● Goal:
Please read the theme park account below and give the year the run-in with the security guard took place.

● Document text:

I had a terrible experience at Universal Studios, before Islands of Adventure, with a security guard named Paul who was so rude to me when I was standing under some shade at the Twister attraction.  My family went ahead of me into the long line that was mostly out in the sun.  You see, I am allergic to the sun and I break out into hives within ten minutes of standing in one place, so my family was going to walk the line, then I would join them when they were under the cover, just before the entrance.  "Paul" said that if I butted in line, he would arrest me and throw me out of the park.  He was completely rude, though I explained my allergy and was polite to him.  I joined my family in the sun because Paul was such a bully and I was by myself, so I felt helpless.  He ruined our only day in Universal, 1/7 of our vacation days which are such precious times as a family (they are all grown now and were in their late teens to early twenties in 1998, when this happened).  To make a long story short, my husband insisted on stopping at Guest Relations on the way out.   They called Paul into the office, he was forced to apologize for belittling me, then they gave us all two-day passes that would be good forever and reimbursed us for that day's passes. 

What really hits the ball out of the park is when you tell them that you have never had anything like this happen to you at Disneyworld.  They just hate to be compared to anything Disney.  They strive to be as good as Disney but always come up short, in my opinion.   Their numbers do not lie, and their numbers are always less than Disney.  We visit Disney three to four weeks a year, just the two of us, and we spend one or two days a week at Universal and the rest at Disney.   It's the Disney attitude that keeps us coming back.  Universal has great rides, two of their rides are our absolute favorites, but they lack that special something that will always keep them second.  The company wants that loyalty from its customers, but issues like you had will never get them where they want to be.

● Information given:
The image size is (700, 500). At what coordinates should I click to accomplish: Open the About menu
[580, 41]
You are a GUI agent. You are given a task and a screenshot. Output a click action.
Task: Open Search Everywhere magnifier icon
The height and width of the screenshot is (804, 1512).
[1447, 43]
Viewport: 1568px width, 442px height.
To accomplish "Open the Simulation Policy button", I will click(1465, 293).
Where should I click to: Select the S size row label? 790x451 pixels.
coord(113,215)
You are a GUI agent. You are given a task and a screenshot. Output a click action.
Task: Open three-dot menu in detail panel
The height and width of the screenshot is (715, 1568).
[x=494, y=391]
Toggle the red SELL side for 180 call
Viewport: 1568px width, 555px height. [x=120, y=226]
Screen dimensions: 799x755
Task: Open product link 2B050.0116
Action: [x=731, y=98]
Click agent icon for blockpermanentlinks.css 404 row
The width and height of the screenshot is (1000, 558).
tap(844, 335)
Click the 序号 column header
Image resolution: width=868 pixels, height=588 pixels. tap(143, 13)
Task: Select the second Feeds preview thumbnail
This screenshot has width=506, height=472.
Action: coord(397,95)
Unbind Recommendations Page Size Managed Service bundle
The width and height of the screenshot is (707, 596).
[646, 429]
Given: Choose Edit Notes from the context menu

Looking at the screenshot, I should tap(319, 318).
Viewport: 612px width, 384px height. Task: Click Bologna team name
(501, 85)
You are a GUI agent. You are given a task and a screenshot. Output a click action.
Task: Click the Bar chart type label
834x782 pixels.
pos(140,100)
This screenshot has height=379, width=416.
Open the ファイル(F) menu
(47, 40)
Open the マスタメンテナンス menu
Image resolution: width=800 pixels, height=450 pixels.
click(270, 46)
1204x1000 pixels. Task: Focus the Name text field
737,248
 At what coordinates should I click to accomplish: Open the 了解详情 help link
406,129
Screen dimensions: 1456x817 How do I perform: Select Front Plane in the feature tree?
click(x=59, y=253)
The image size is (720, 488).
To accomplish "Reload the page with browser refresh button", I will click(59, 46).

● Task response:
1998